Under the Covers
Figure 18 shows the inside of the Media Vault. The MV is constructed internally like a PC so getting a good picture of the mainboard was difficult. From the photo, you can see that the main functionality of the MV is provided by a Broadcom 4785 integrated processor, which is similar to the 4780. The Broadcom chip includes the main CPU, disk controller, and Ethernet. The USB support is provided by a Via VT6212 4-port USB 2.0 Host Controller.
Figure 18: Inside the Media Vault (click image to enlarge)
In terms of software, it's no secret that the MV is running Linux internally—the reference to the Reiser filesystem told us that. Searching the Internet for more information on the MV, I found a web page detailing the internals of the Media Vault that had been put up by an HP employee.

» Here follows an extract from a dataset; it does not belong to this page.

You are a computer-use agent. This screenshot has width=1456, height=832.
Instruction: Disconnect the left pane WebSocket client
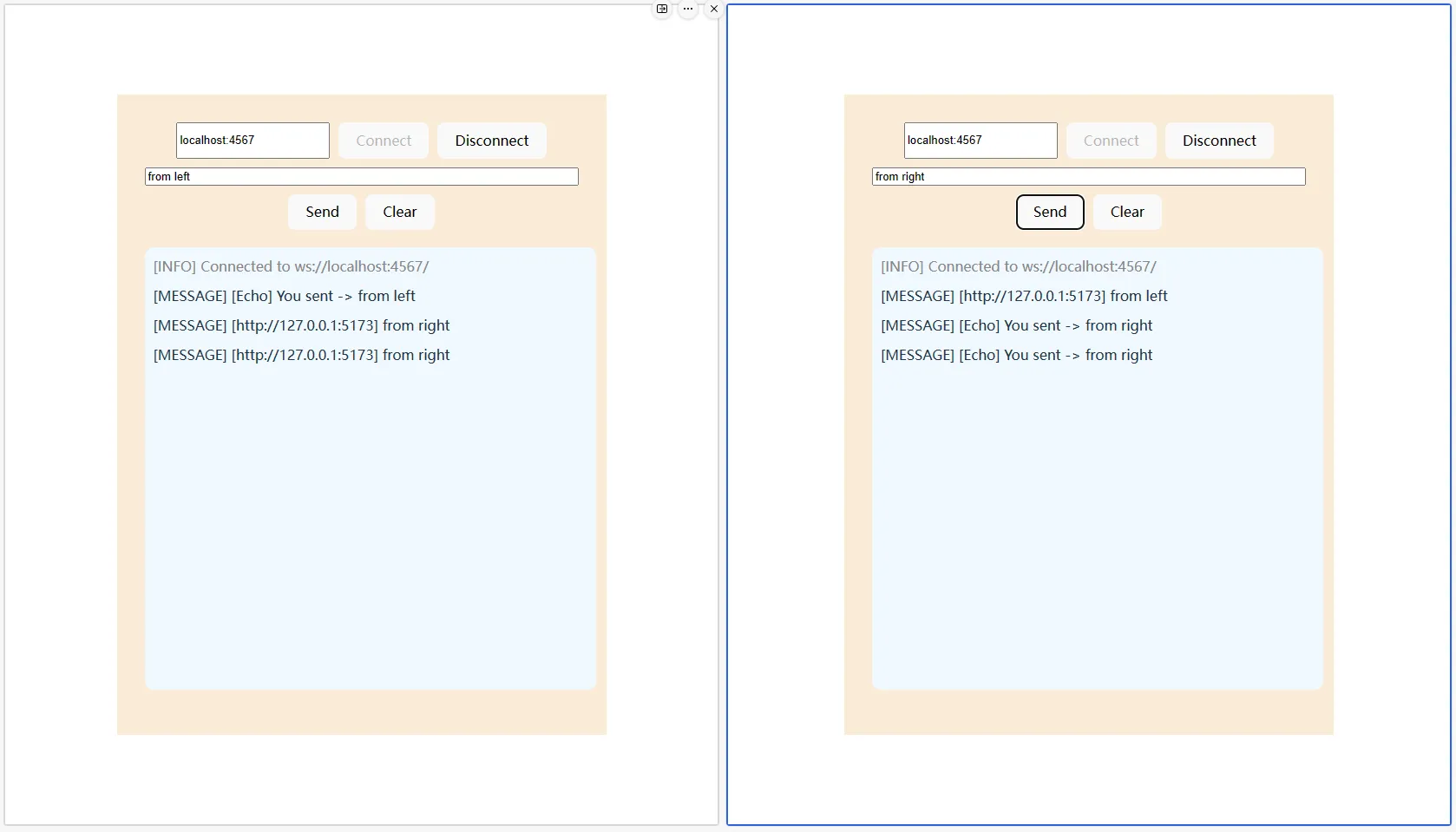(x=491, y=141)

Information is provided on a number of different ways to extend the capabilities of the MV starting with how to get a Telnet server running so you can log in remotely. There is information on overclocking, on how to attach a serial console device, and even how to build your own custom firmware. As mentioned above, there are even instructions on how to replace and reinitialize the internal drive. With many consumer-level NAS manufacturers, if the internal drive dies, the MV becomes a doorstop. It can be a bit tricky because portions of the Linux operating system are oftentimes resident on the drive. Kudos to HP for allowing their employee to provide all of this information!
By poking around, I found information provided by Linux that showed a device with 64MB of ram that was based on a 300 MHz Broadcom embedded MIPS chip using busybox for utilities, vsftpd for the ftp server, and Samba for Windows filesharing.